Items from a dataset

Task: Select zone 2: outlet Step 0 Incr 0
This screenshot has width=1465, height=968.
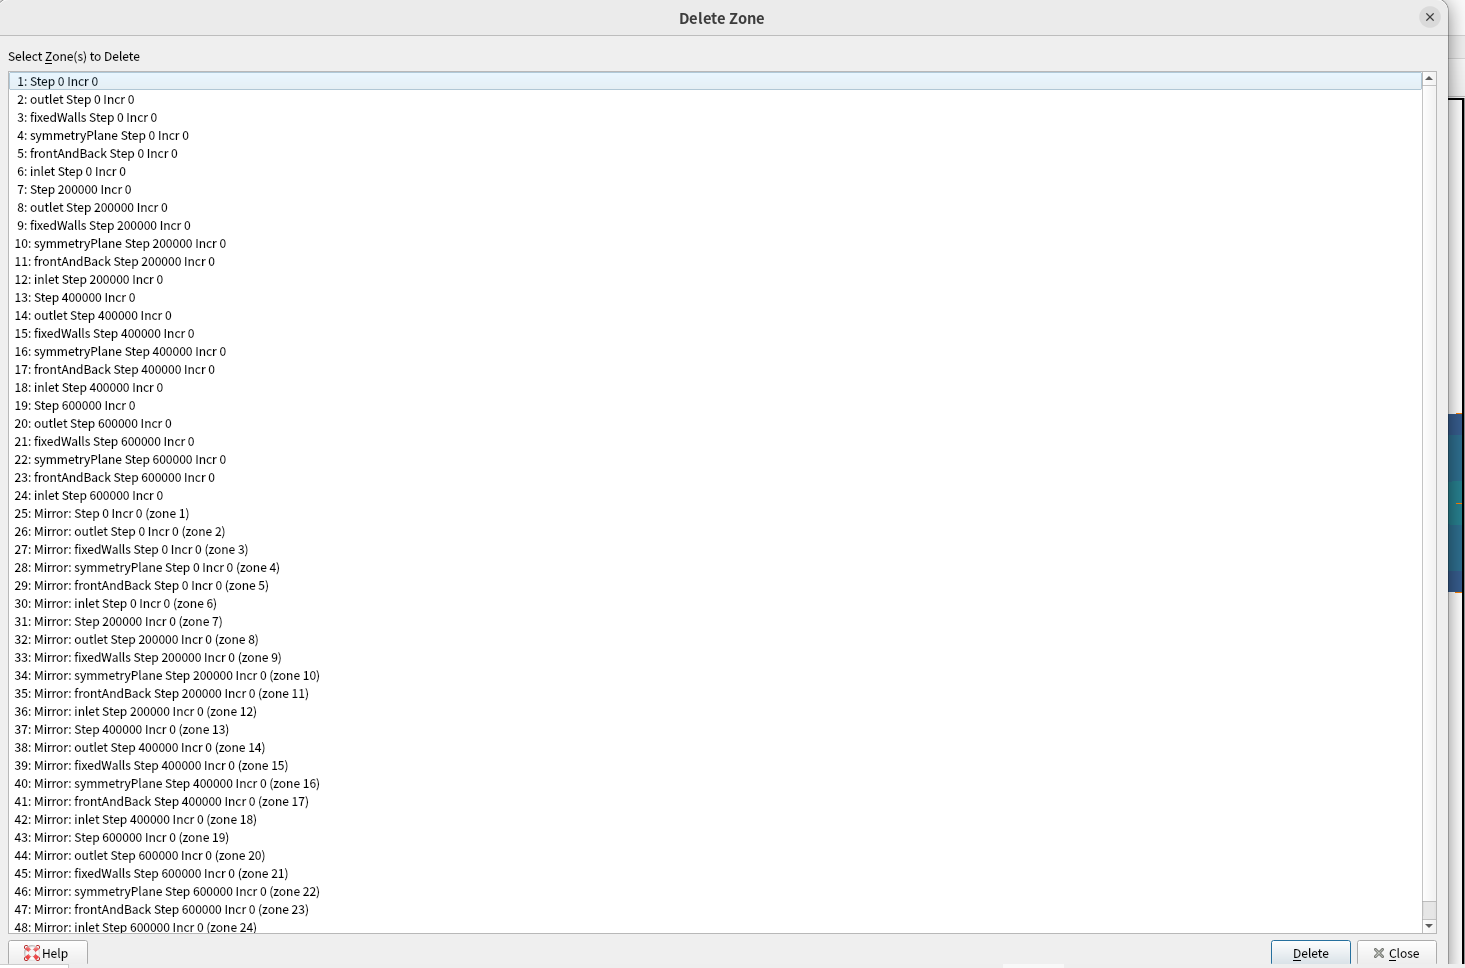Action: pyautogui.click(x=76, y=100)
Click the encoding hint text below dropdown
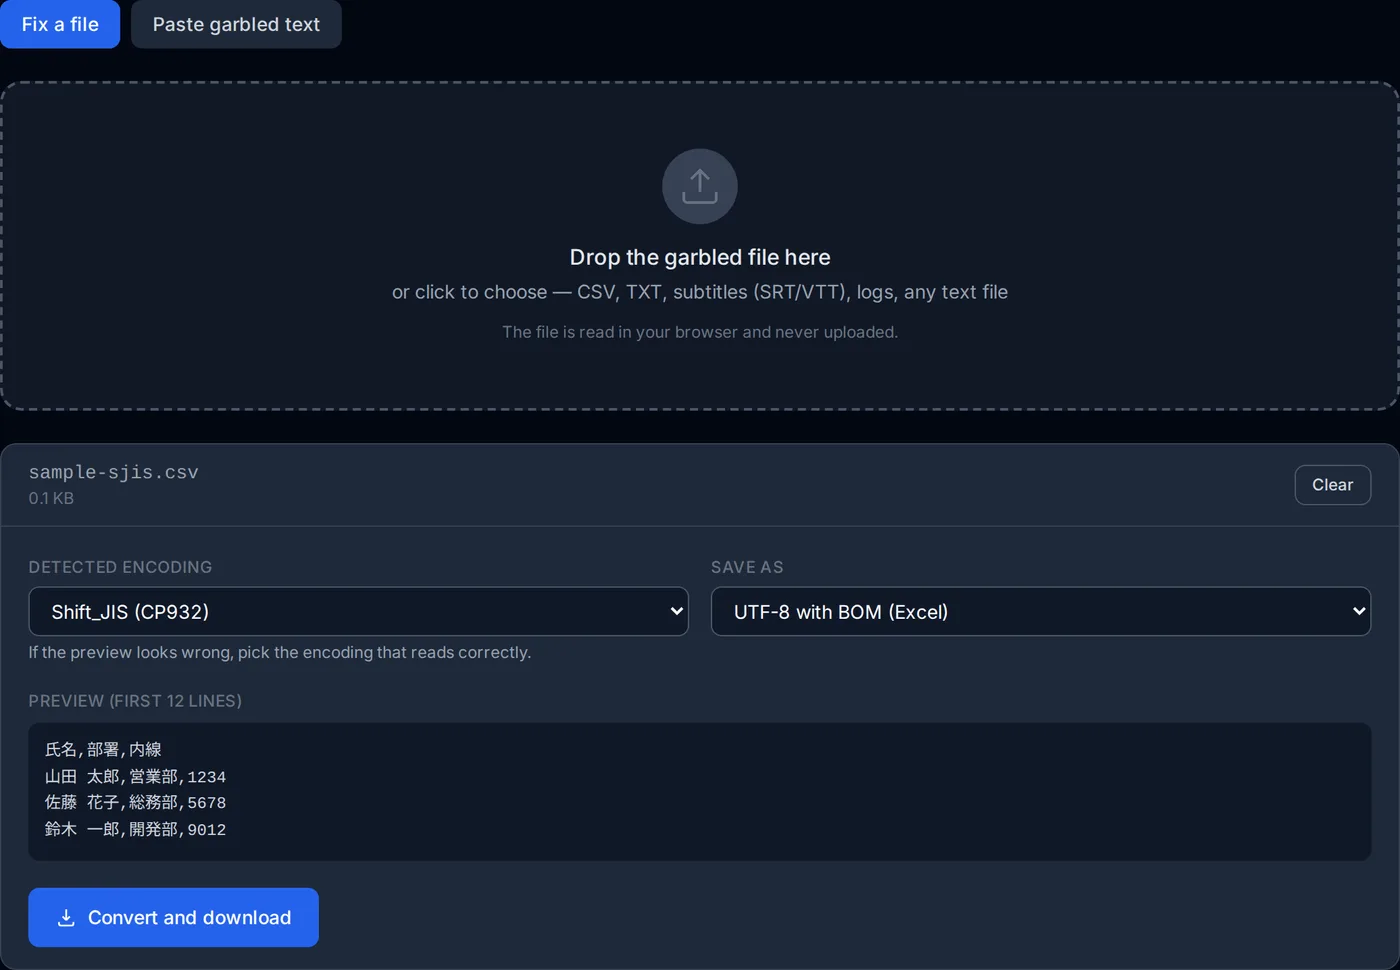Screen dimensions: 1400x970 pyautogui.click(x=280, y=652)
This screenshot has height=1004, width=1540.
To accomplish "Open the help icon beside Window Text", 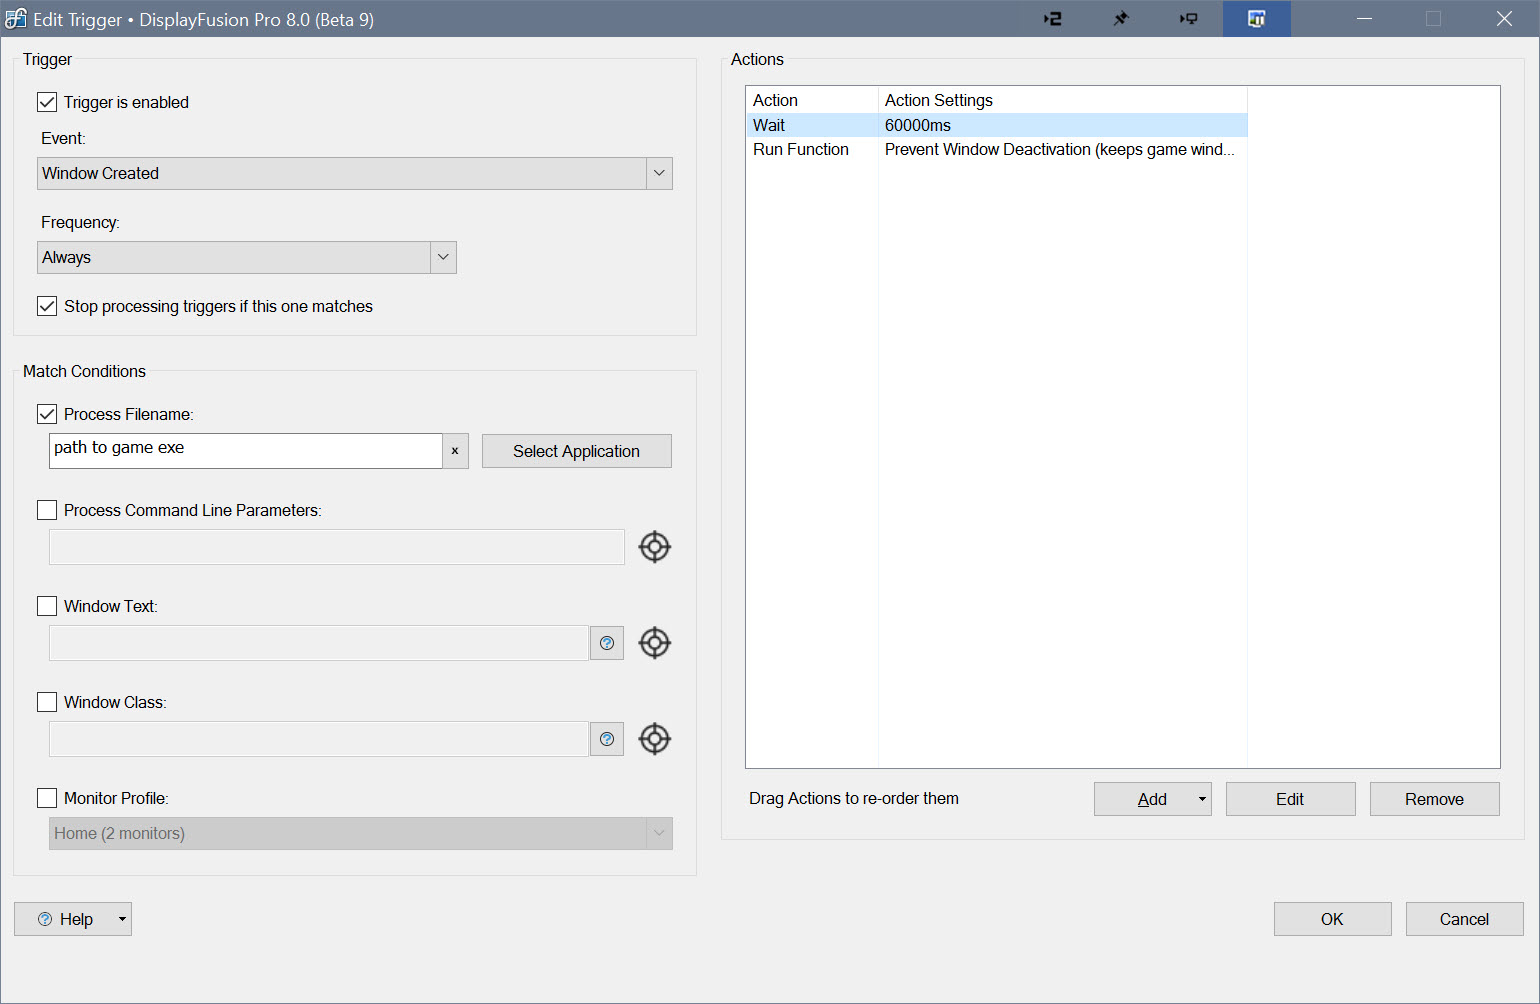I will [x=607, y=643].
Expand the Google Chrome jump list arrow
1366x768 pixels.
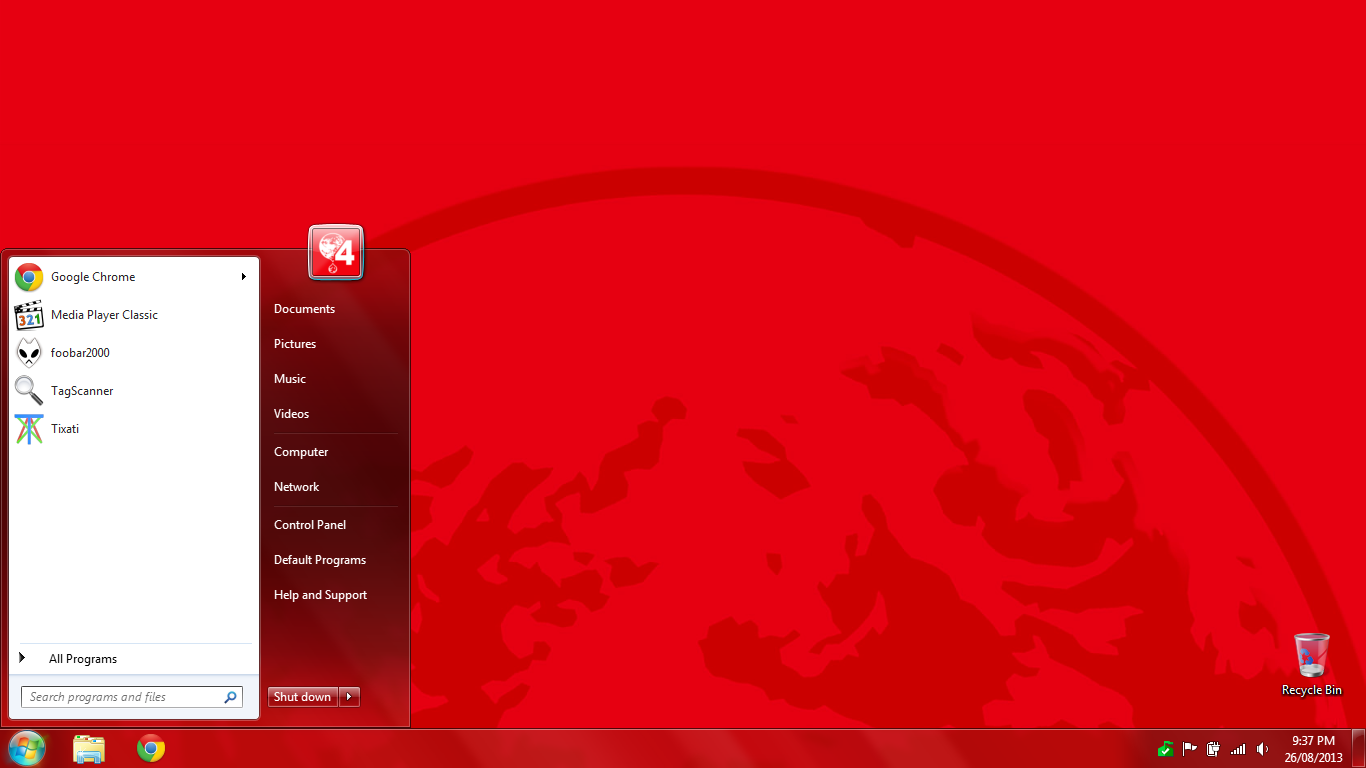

* _What you will do_: Give back word for word the lines from the one containing "Expand the Google Chrome jump list arrow" through the final line of the data above. Pictures are to be left out.

* _Finished task_:
Expand the Google Chrome jump list arrow
1366x768 pixels.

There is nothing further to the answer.